→ Exercise
Reproduce precisely the lines of the listing below, starting with the line that contains "How do I perform: Open" and stopping after the line that contains "Viewport: 1024px width, 538px"; include nothing else.

→ Records for this task
-----

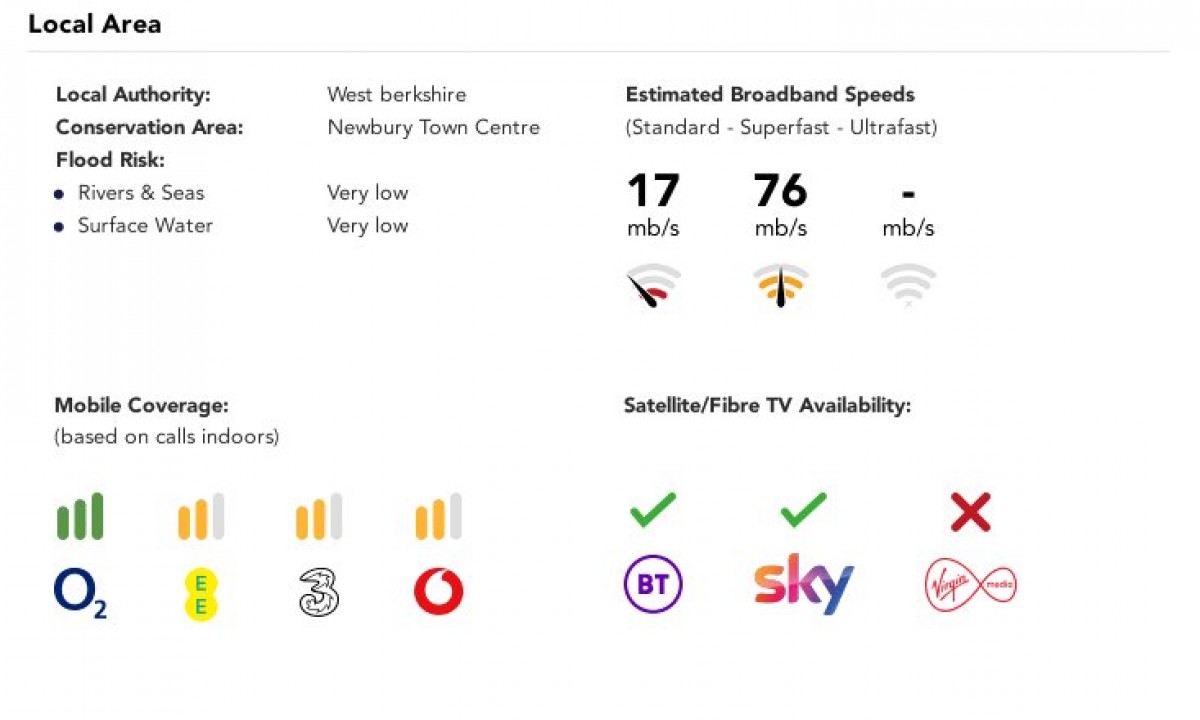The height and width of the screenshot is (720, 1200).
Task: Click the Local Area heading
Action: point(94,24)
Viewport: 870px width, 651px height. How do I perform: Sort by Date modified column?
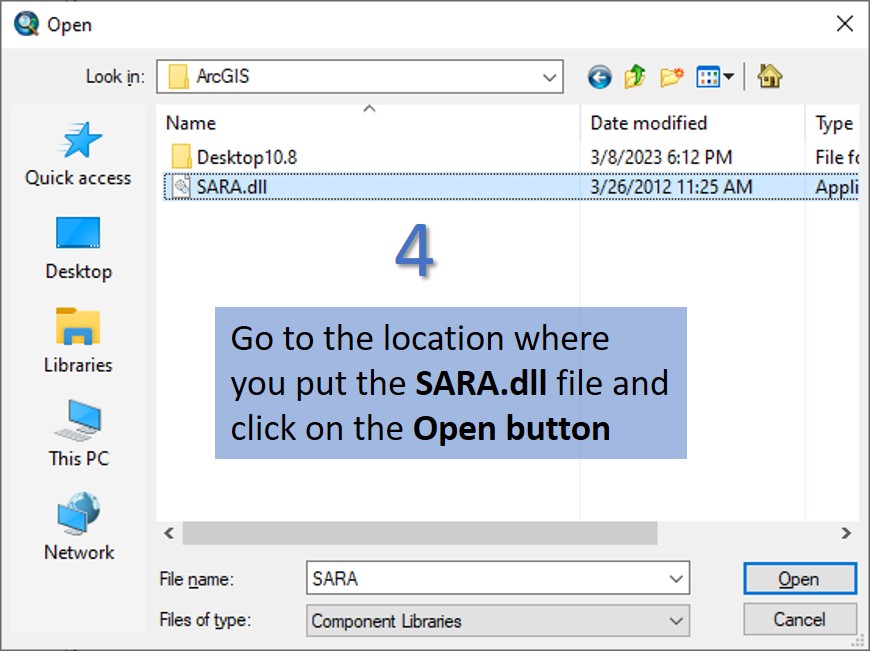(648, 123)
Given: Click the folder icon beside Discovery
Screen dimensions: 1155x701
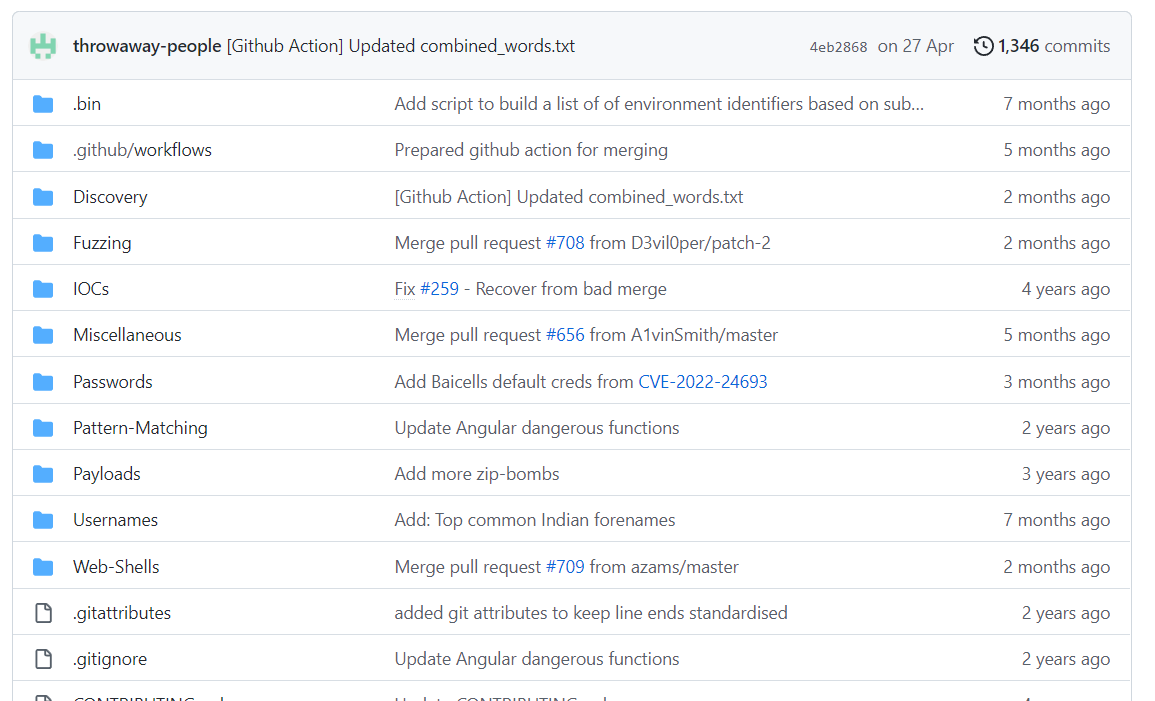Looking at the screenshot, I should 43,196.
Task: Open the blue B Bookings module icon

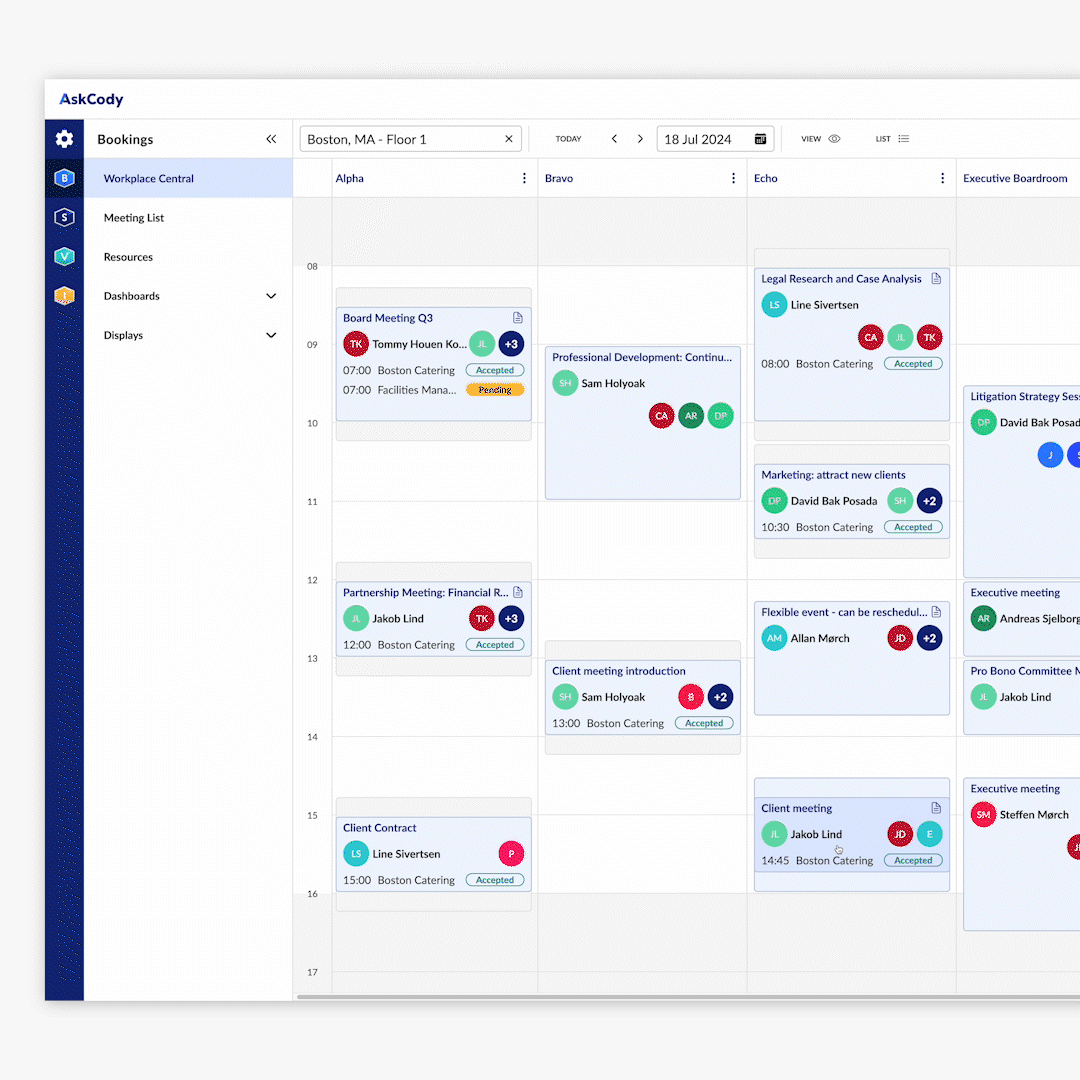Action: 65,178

-----

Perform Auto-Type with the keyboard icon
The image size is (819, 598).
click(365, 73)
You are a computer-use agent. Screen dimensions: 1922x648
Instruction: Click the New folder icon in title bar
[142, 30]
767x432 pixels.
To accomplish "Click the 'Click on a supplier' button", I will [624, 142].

-----

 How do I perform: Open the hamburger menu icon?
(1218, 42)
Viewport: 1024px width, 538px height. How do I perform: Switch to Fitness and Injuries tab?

-----

→ Exercise answer
 How do I perform: Open the hamburger menu icon?
(1218, 42)
Viewport: 1024px width, 538px height. How do I perform: Switch to Fitness and Injuries tab?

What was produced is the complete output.